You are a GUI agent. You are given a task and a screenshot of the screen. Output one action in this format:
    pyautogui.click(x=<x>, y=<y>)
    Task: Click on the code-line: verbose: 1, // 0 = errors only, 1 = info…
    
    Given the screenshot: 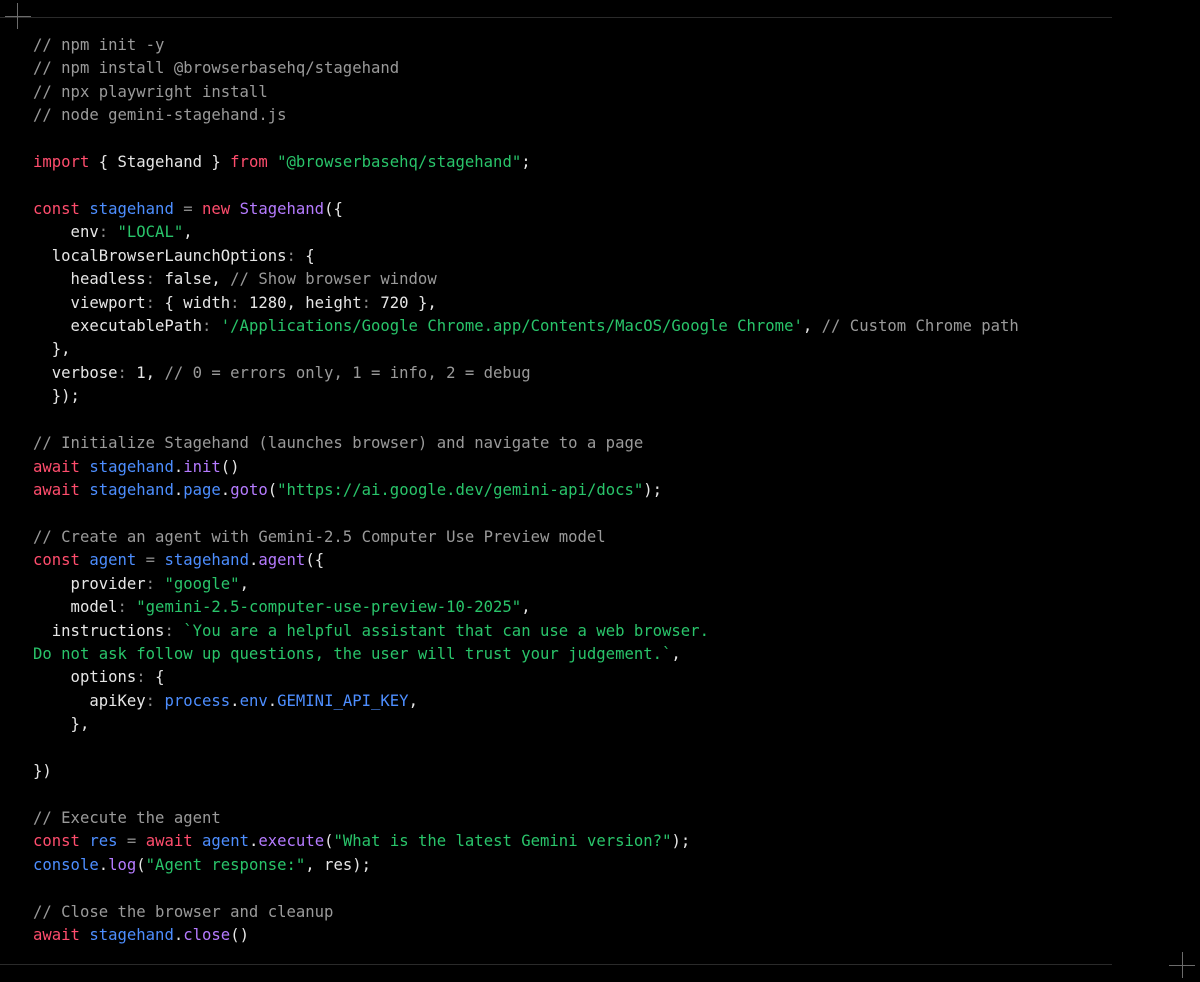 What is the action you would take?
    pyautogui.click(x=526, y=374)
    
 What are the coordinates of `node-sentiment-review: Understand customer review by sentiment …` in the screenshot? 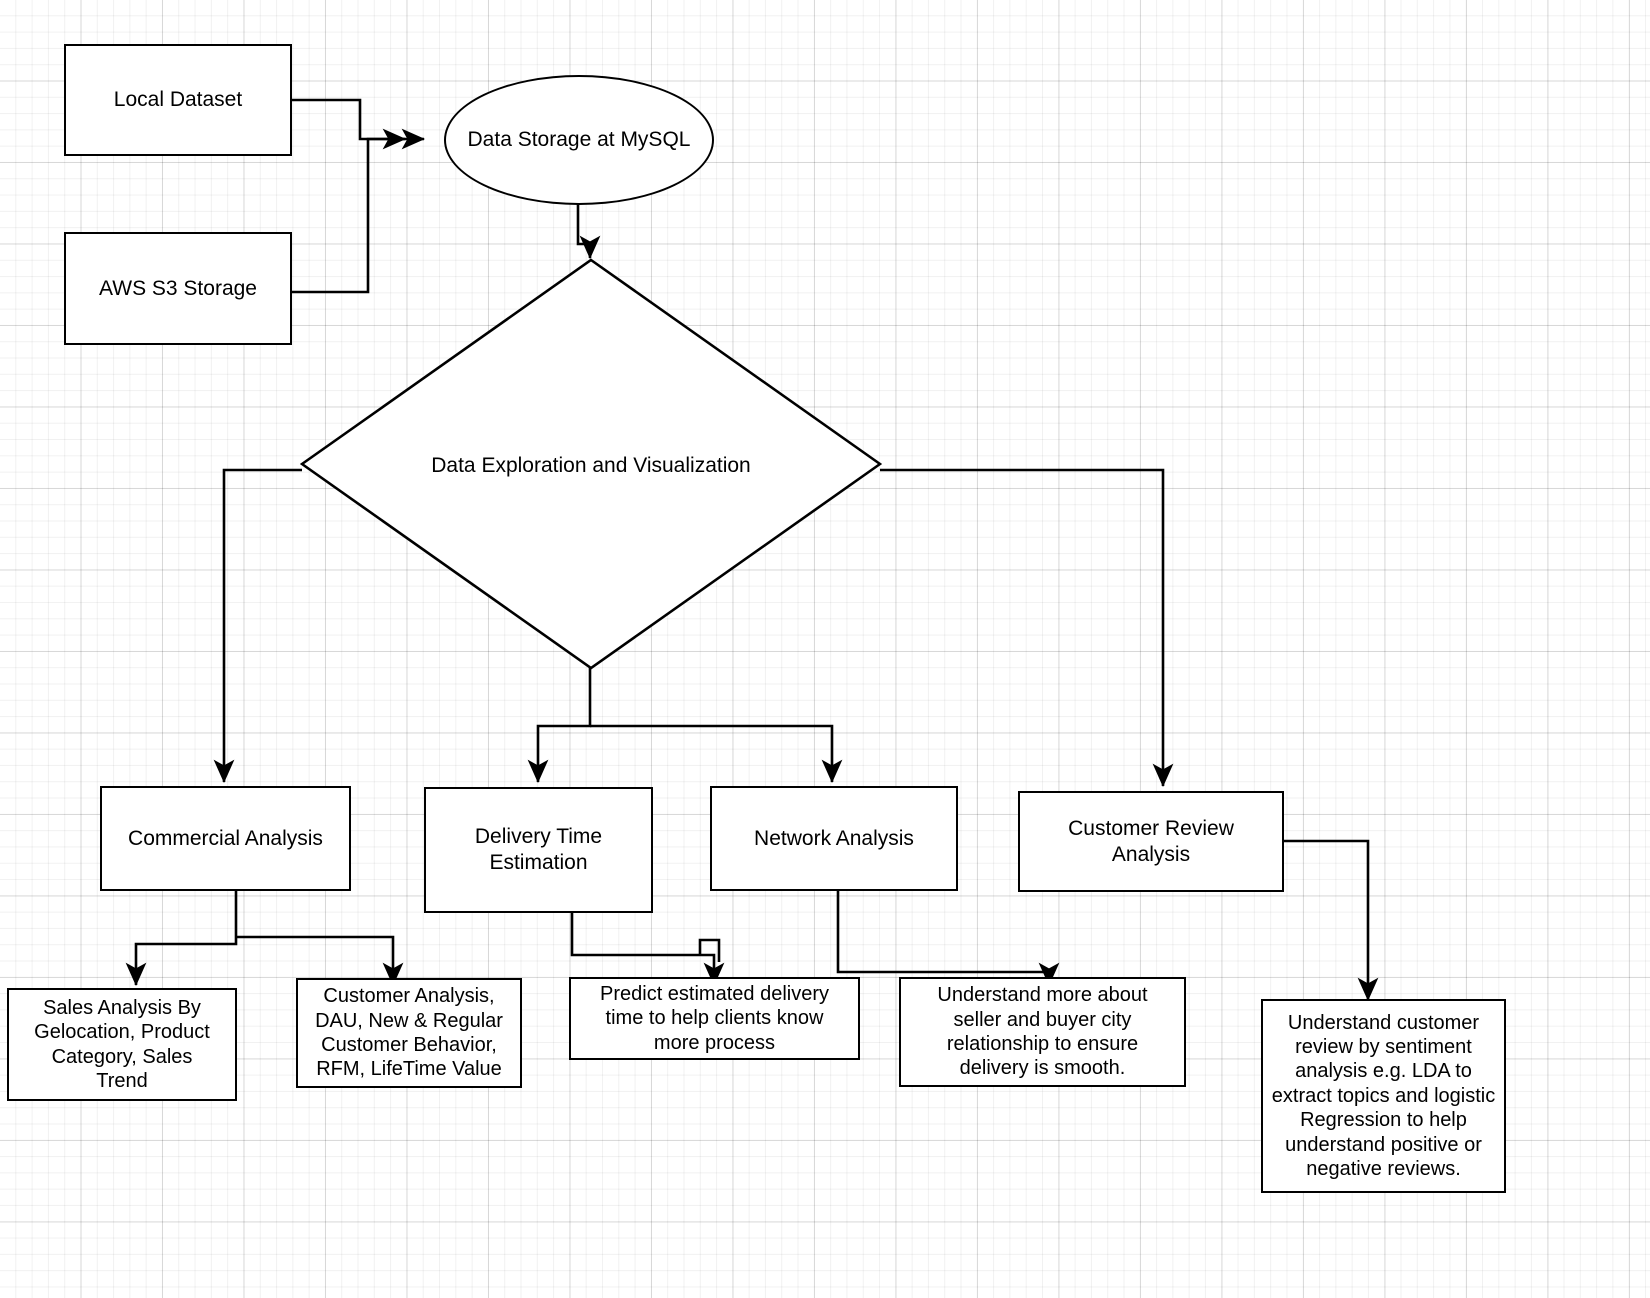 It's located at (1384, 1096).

● ● ● ●

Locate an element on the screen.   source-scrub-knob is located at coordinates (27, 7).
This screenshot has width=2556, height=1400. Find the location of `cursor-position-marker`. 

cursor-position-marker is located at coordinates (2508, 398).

● ● ● ●

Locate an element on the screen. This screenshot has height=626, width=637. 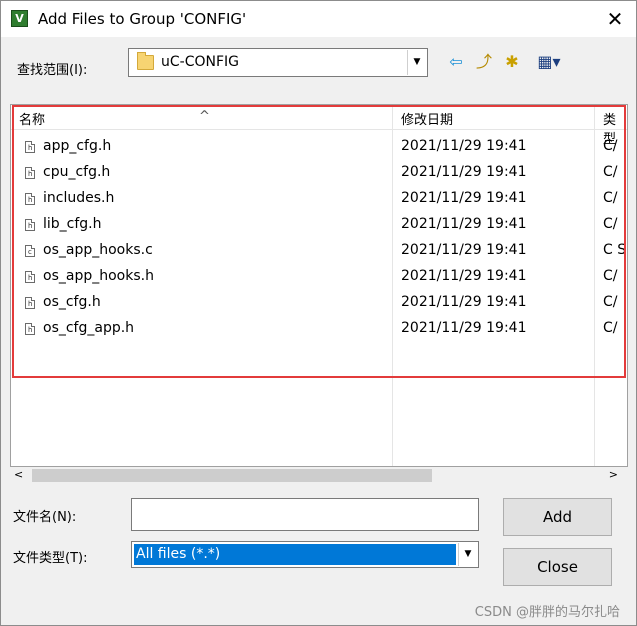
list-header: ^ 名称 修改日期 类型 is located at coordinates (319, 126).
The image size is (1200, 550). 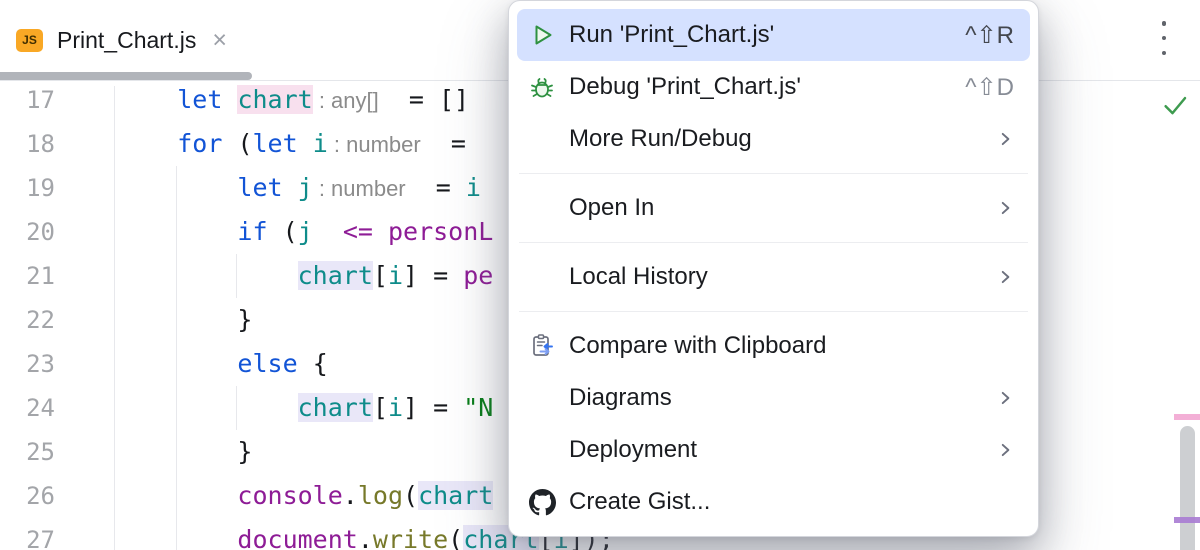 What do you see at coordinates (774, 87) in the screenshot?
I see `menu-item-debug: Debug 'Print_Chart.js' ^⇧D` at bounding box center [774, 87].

● ● ● ●

Rename "screenshot" to "screen capture" in the lines starting with the line containing "This screenshot has width=2556, height=1400." and going on through the line containing "cursor-position-marker is located". Give back only those lines, with nothing else changed.

SOLUTION TO THIS TASK:
This screen capture has width=2556, height=1400. Find the location of `cursor-position-marker`. 

cursor-position-marker is located at coordinates (2508, 398).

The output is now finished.